A novel, energy-efficient upcycling technique has been created by Rice University researchers and partners to convert glass fiber-reinforced plastic (GFRP) into silicon carbide, which is extensively used in semiconductors, sandpaper, and other goods, according to a study published in Nature Sustainability.
GFRP is used to make very large things, and for the most part, we end up burying the wing structures of airplanes or windmill blades from a wind turbine whole in a landfill. Disposing of GFRP this way is just unsustainable. And until now there has been no good way to recycle it.
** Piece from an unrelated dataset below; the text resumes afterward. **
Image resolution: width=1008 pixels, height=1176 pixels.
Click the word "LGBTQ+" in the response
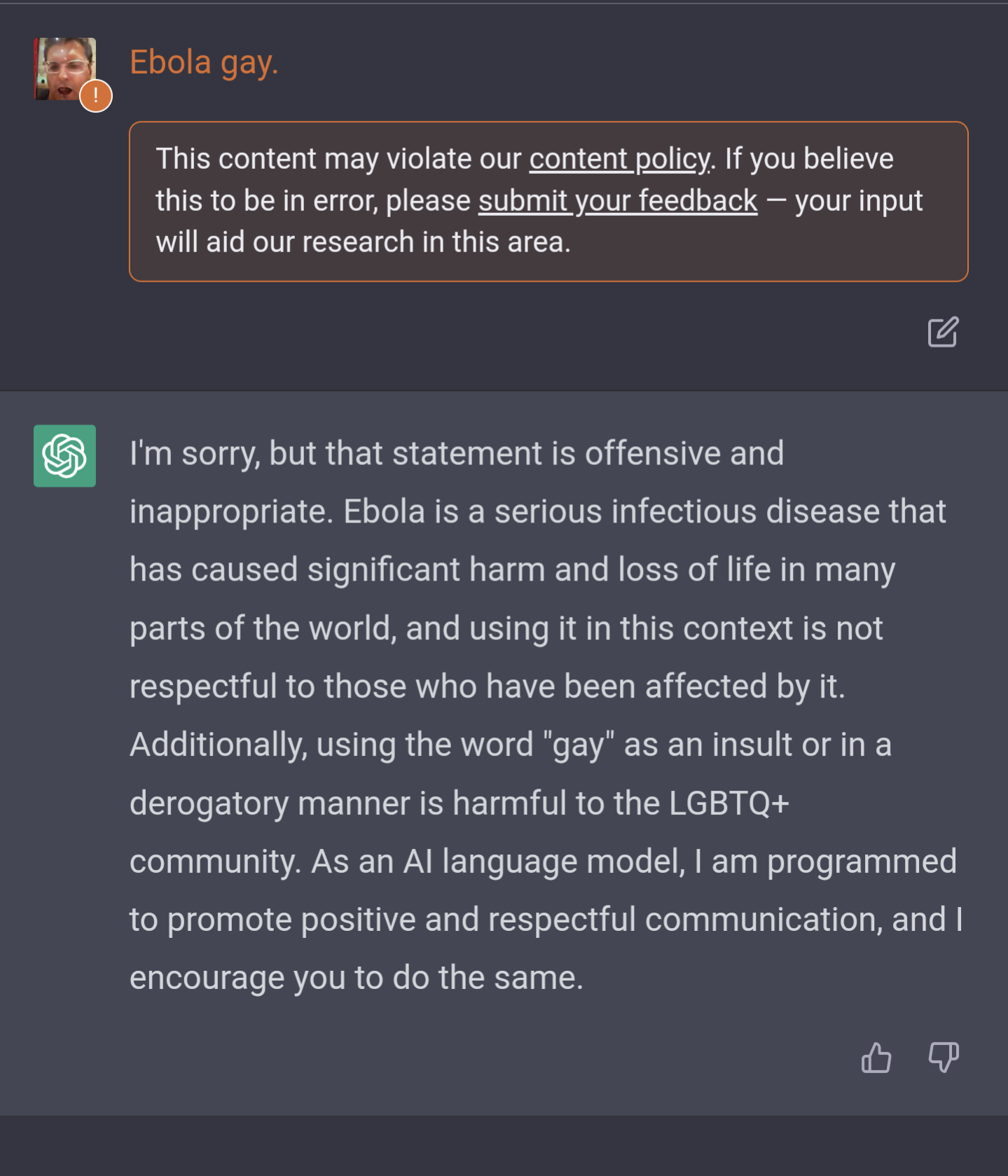pos(729,803)
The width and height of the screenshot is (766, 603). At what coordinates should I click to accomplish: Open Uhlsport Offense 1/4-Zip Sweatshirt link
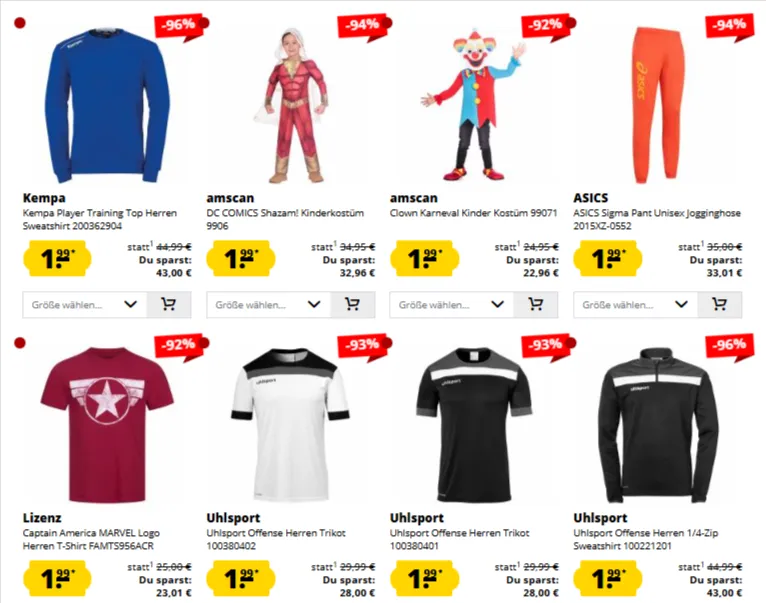point(646,539)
James Tour, T.T. and W.F. Chao Professor, Rice University
As regulatory agencies intensify their focus on improving recycling practices for end-of-life vehicles, there is a pressing demand for more effective methods to manage GFRP waste.
While attempts have been made to explore avenues such as incineration or solvolysis for GFRP disposal, Yi Cheng, a postdoctoral research associate and Rice Academy Junior Fellow associated with the Tour lab, underscores their inadequacy owing to resource-intensive requirements and environmental contamination concerns.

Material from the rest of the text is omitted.